Comets


I. Composition: nucleus is dominatedby H2O, methane and ammonia are probably also present with silicates. Tails: type I is composed primarily of ions and appears to be structured by fine lines or streamers; type II are broad and diffuse and are composed of dust grains that scatter light.  Many commets have both type I and type II tails.

II. Orbits: long-period (periods 100 years and greater) with nearly parabolic orbits; short-period comets with distinctly less eccentric orbits than long period orbits.  Comets are concentrated in within a 50,000 AU radius Oort cloud with orbits having near random distribution with respect to the ecliptic plain of the solar system.  At least 500,000 comets may be present in the Oort cloud, most of which are unobservable and never pass through the inner solar system

III. Heating and evaporation: rotation of comets affects heating and evaporation. Long period comets are relatively "younger" in the sense of experiencing less heating and evaporation by close encounters to the sun.

IV. Origin: most accepted theory is that comets were icy planetesimals originally formed in the outer solar system and ejected into an Oort cloud by encounters with the giant outer planets.  Other, less favored, theories include condensation at great range near the dense portion of the Oort cloud or by ejection of volcanic gases from the planets within the solar system.

For images and more information see the JPL webpage on comets and asteroids, including missions
 

 Meteors and Asteroids


I. Composition and classification: stony, iron, and stony-iron meteorites. Stony are the most common, include ones having little evidence of differntiation. These stony meteorites may include glassy silicate inclusions called chonrules; hence, stony meteorites are further classifed as either chondrites or achondrites.  80% of all meteorites reaching Earth are chondrites.  Carbonaceous chondrites contain carbon and volatile elements and compounds.  Chondrules may be formed by fast cooling.  Iron meterorites have large iron crystals (Widmanstatten lines), indicating slow cooling in a large body. Radiometric dating gives ages on the order of the age of the solar system.  Exposure ages of stony meteorites are much younger, indicating an origin due to collision in the asteroid belt.  Some meteors and reaching earth may be devolatilized comet cores.

II. Orbits : point to origin in the asteroid belt.
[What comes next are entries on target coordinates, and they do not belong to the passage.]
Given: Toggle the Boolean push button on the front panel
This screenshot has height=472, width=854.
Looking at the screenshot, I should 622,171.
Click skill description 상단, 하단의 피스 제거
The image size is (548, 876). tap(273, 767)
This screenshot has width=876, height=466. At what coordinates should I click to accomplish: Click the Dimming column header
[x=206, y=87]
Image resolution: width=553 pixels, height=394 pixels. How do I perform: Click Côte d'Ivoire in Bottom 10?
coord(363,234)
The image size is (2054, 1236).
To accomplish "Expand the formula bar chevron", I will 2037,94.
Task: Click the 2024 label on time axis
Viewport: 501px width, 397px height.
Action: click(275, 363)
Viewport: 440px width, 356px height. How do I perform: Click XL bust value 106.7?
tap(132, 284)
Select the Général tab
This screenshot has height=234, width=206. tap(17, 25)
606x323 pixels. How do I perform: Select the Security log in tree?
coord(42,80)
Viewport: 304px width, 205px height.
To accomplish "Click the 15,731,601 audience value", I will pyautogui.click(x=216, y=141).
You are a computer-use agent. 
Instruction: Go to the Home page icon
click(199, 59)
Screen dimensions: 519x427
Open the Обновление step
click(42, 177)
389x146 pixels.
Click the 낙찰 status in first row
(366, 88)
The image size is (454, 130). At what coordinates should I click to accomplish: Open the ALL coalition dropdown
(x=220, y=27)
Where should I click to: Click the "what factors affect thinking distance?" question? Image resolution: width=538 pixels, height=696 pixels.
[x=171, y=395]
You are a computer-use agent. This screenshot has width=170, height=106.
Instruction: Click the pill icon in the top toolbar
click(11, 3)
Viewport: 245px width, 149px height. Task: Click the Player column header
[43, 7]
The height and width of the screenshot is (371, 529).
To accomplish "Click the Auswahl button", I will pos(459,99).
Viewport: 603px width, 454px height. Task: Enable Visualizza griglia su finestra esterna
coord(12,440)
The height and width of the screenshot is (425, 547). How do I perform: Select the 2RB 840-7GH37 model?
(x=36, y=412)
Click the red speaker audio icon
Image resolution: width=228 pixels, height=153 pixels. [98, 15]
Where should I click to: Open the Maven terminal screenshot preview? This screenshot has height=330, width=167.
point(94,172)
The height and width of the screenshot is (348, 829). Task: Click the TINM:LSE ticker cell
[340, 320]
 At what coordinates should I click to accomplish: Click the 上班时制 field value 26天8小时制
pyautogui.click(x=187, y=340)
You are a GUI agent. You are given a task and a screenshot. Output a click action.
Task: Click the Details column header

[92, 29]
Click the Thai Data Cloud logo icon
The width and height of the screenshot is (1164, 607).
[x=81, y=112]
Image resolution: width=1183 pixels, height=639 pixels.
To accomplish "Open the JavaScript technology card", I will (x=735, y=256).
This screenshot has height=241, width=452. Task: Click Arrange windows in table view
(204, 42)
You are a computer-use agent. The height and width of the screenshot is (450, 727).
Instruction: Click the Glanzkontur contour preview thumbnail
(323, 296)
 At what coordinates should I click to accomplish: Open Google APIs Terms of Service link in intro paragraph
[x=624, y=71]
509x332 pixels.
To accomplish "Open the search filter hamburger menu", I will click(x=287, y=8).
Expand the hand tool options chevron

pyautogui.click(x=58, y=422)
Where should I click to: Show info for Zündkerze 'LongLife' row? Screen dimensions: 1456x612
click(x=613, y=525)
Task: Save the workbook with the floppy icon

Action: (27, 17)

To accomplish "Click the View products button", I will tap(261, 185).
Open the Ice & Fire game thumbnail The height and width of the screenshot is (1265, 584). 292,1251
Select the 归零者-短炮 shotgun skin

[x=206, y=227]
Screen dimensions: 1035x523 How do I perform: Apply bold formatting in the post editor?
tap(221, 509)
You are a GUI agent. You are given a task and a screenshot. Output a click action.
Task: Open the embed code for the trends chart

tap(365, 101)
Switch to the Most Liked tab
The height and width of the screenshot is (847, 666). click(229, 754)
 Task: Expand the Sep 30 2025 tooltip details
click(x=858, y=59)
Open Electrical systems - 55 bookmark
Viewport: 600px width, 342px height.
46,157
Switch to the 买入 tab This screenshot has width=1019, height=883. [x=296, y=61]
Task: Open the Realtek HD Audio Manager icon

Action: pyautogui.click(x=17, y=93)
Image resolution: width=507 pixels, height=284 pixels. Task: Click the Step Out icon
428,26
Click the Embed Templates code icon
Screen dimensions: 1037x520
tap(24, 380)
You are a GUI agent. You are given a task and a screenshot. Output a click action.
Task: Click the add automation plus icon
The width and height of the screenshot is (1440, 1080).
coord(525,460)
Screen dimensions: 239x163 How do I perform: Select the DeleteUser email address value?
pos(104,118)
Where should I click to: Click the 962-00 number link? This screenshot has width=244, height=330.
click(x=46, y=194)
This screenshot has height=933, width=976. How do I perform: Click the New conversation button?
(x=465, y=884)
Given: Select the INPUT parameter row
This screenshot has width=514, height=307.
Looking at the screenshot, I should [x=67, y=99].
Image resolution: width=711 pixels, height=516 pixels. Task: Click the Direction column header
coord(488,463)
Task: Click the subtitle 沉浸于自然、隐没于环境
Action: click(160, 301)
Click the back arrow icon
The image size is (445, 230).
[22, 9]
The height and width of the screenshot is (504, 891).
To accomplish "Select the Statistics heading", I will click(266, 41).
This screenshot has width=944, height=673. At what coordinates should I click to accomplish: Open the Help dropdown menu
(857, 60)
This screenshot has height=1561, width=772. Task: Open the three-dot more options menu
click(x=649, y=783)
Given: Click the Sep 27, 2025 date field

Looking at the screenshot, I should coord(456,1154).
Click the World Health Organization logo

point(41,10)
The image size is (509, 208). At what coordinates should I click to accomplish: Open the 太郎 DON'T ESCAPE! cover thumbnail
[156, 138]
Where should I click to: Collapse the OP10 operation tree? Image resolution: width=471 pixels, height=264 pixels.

A puzzle is why so many meteroites reaching earth are chondrites, more indicative of a product of primary condensation and accretion as a small body rather than fragmentation of a large planet-sized object at the orbital distance of the asteroid belt.  A mars size object may have disturbed the asteroid belt, scattering asteroids.  Currently there is a mass deficiency in the asteroid belt.

III. Impacts:   Tektites may be bits of silicates blasted out of Earth by meteor impact.  Crater densities are useful for dating the surface age of planets.